What you need to do =>
Reproduce the passage of the magazine article about James Wilks from "Founded in 1584, Uppingham’s" up to and including "fighters have mastered.", keeping every word unchanged.

___ Excerpt provided

Issue 054

September 2009

Who would have thought that a blue-blooded public schoolboy from an elite independent fee-paying boarding school in the English countryside would wind up as a cage fighter in the Ultimate Fighting Championship?  

It was a story missed by most headline writers, sliding under the radar, as James Wilks (who has been living in California having found himself a role in life training US law enforcement) dismantled the over-rated and rather loose-lipped DeMarques Johnson in the welterweight final of TUF 9. He kept it quiet, but Wilks had the most English of educations, attending preparatory school before going on to boarding school at the upper-class Uppingham, where fees are £25,000 a year [about $41,000]. Many of his school friends are now investment bankers, musicians and lawyers. One of them is an opera singer.  

Founded in 1584, Uppingham’s first notable schoolboy was Henry Ferne, who was chaplain to King Charles I, the monarch who was eventually deposed and executed after the first English civil war. Four hundred and something years later, Wilks now rightly takes his place in the UFC as a modern-day unarmed gladiator, with a six-figure contract in the most testing physical arena imaginable. Wilks may not have the skill-set to take the mantle from the likes of Georges St Pierre and may have already reached the big ‘three-oh’ in age, but he certainly possesses the composure that top-level fighters have mastered.  

Some will say he learnt his ‘stiff upper lip’ on the playing fields at school. Indeed, it is often reputed that the backbone of the expansion of the colonial British Empire were England’s Public Schools. They are often regarded as bastions of tradition, and misguidedly more closely associated with Harry Potter rather than ‘parry’ and ‘counter’. There is indeed a tradition of creating hard soldiers, going back to the days of ‘muscular Christianity’. In reality, it is no surprise that Wilks fared well in the TUF house. School had prepared him for it.

______
___ Dataset extract

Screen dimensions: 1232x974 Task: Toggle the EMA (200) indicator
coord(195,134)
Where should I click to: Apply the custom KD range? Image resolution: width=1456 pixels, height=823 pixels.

______

Result for this task =>
Founded in 1584, Uppingham’s first notable schoolboy was Henry Ferne, who was chaplain to King Charles I, the monarch who was eventually deposed and executed after the first English civil war. Four hundred and something years later, Wilks now rightly takes his place in the UFC as a modern-day unarmed gladiator, with a six-figure contract in the most testing physical arena imaginable. Wilks may not have the skill-set to take the mantle from the likes of Georges St Pierre and may have already reached the big ‘three-oh’ in age, but he certainly possesses the composure that top-level fighters have mastered.